On pg. 20 of the course reader, there is the following example:
In a constant P calorimeter at 25 Celcius mix 50.0ml each of 1.0 M HCL and 1.0M NaOH. After Mixing, the temperature= 31.9 degrees Celcius.

(H+)+(OH-)--> H2O.

How much heat is released?

In this case, do we assume that all of H and OH- has been converted into water? Is that why we only worry about the specific heat of water?In other words, if we had some H leftover, would we need to take that into account when we do our calculations?

[Lauren Trent 2A]

Since there is an equal amount of a strong acid and a strong base that each have the same molarity, each of the reactants will react entirely as the reaction goes to completion. Therefore all of the H+ and OH- will all convert to water and there will be no excess, which explains why the problem only references the specific heat of water.

[Alyssa_Hsu_2K]

Hi, thank you for your response! However, I'm still a little confused.
On course reader pg. 18, when we have the reaction CH4+2O2--> CO2+2H2O, we take into account the standard enthalpies of both the products and the reactants. However, this particular equation is not at chemical equilibrium, which means CH4 and 2O2 should be completely consumed as well.
So I guess my question is: why do we take reactants into account for CH4+2O2--> CO2+2H2O, but not for HCl+NaOH--> H2O when neither of them is at chemical equilibrium.

Thanks!

[Chem_Mod]

On pg. 20 of the course reader, there is the following example:
In a constant P calorimeter at 25 Celcius mix 50.0ml each of 1.0 M HCL and 1.0M NaOH. After Mixing, the temperature= 31.9 degrees Celcius.

(H+)+(OH-)--> H2O.

How much heat is released?

In this case, do we assume that all of H and OH- has been converted into water? Is that why we only worry about the specific heat of water? In other words, if we had some H leftover, would we need to take that into account when we do our calculations?

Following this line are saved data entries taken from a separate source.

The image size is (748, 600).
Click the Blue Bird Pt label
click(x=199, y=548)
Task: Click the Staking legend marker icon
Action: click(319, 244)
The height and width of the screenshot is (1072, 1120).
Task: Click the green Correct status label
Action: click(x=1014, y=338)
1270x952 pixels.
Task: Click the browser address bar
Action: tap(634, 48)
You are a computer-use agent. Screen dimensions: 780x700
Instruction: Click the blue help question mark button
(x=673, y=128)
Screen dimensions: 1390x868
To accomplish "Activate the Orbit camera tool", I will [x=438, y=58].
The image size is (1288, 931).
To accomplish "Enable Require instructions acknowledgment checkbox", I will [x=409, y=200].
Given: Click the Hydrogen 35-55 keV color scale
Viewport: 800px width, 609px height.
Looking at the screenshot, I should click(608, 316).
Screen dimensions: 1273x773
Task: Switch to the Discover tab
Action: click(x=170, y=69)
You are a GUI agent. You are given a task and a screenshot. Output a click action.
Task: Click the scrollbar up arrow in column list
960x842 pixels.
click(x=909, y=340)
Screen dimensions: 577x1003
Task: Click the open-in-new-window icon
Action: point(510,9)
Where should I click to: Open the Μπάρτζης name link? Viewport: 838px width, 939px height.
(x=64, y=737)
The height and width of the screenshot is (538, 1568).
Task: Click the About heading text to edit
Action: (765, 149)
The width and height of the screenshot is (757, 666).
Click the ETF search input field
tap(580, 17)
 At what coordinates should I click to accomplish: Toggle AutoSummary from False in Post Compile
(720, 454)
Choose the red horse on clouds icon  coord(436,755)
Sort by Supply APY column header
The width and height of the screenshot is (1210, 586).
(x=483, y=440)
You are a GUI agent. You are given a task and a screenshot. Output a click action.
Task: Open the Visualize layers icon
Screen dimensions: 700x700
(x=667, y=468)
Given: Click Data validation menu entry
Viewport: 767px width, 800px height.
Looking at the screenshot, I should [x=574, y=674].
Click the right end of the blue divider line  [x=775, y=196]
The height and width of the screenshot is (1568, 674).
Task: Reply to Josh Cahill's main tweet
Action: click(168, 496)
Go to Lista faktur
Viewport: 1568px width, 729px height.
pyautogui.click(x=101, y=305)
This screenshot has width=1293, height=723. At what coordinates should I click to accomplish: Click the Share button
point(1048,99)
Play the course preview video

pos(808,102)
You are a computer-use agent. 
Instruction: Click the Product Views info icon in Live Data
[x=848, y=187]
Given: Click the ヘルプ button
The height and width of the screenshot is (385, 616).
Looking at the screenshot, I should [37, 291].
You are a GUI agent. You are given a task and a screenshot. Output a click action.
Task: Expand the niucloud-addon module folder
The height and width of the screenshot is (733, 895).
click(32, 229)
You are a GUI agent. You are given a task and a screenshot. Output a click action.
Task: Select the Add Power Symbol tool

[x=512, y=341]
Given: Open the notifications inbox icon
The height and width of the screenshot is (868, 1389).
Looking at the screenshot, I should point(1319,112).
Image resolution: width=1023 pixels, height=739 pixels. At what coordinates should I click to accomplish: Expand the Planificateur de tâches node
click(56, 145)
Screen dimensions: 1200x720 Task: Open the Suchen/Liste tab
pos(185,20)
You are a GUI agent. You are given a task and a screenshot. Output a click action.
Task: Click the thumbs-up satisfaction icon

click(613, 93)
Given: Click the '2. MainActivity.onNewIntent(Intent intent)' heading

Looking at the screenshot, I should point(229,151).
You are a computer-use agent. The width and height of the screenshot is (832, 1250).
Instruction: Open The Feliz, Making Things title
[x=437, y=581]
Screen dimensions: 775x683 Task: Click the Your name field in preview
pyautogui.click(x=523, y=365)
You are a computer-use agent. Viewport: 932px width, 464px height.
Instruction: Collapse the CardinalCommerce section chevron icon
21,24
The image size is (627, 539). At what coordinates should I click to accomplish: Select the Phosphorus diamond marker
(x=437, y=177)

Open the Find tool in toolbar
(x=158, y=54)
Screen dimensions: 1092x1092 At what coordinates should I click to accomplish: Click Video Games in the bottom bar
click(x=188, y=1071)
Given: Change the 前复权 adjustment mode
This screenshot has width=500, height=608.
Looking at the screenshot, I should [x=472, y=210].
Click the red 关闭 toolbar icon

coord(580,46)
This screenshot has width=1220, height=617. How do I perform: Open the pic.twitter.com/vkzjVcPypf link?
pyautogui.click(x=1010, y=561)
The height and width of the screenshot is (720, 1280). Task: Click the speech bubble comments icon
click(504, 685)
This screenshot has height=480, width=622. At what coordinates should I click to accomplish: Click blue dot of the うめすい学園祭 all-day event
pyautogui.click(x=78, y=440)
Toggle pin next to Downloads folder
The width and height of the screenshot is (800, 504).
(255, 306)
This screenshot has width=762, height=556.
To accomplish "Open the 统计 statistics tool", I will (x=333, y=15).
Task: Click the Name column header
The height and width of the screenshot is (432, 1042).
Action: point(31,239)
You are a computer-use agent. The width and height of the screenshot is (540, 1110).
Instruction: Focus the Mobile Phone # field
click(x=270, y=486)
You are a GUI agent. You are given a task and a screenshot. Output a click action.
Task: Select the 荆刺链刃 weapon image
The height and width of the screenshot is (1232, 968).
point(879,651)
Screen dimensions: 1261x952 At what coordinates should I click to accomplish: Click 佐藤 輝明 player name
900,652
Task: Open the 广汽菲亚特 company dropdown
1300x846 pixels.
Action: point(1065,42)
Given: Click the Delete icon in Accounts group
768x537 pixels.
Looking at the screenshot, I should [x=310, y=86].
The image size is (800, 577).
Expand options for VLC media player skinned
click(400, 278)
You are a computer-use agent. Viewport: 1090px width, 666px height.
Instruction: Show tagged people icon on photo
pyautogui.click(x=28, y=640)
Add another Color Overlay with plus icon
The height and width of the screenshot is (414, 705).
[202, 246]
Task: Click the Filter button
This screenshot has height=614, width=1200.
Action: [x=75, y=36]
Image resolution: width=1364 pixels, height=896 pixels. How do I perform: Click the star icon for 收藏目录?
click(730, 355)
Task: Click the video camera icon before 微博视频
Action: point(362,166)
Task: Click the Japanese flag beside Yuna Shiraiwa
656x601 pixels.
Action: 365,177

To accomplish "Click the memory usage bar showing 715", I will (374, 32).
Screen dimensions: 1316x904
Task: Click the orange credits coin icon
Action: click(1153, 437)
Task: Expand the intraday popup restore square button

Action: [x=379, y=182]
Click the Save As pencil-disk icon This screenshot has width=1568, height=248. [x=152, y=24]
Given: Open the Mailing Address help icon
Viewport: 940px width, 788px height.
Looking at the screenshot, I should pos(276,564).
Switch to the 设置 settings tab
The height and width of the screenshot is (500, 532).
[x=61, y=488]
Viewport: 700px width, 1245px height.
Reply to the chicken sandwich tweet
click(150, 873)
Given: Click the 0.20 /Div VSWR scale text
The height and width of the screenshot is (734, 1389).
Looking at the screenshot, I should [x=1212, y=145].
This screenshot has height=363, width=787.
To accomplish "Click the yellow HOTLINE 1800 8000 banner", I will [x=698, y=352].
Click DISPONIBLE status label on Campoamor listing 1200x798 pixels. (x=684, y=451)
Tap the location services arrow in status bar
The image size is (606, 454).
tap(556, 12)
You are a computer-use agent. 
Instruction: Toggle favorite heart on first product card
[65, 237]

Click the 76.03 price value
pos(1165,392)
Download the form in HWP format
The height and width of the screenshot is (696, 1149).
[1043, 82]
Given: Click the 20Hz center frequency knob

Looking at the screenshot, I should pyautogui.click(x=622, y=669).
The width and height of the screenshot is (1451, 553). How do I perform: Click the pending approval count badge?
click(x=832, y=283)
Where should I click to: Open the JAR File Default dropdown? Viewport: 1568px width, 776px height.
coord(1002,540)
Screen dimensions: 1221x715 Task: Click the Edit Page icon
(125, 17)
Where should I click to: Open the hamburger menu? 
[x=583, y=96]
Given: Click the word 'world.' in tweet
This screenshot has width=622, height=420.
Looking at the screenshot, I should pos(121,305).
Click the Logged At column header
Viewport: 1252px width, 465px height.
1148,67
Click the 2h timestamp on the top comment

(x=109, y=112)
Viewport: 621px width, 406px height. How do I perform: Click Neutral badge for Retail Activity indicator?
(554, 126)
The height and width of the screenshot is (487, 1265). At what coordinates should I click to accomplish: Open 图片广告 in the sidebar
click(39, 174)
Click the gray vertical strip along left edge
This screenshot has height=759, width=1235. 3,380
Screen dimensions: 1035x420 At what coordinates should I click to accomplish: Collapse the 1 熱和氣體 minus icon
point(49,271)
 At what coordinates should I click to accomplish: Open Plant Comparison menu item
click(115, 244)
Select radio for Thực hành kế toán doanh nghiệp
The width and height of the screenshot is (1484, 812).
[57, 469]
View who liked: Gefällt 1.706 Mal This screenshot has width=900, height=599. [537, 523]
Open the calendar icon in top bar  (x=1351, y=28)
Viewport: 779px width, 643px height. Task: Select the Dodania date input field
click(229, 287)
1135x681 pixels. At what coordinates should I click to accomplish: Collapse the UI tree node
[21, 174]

We don't need to know if all of H⁺ and ^-OH is converted to water. What we need to know is the temperature change to calculate how much heat is released.

Although, given the large equilibrium constant for this reaction, the equilibrium likes strongly to the right and one could approximate that almost all combine to form water molecules.

In our thermodynamic problems we will calculate changes as per the balanced equation or for a specific given amount of reactant, and assume all reactant goes to product (unless there is a limiting reactant). See HW problems.

[Alyssa_Hsu_2K]

Hello,
I was wondering why we don't need to take into account the temperature change that may arise when reactants break their bonds.
Thanks!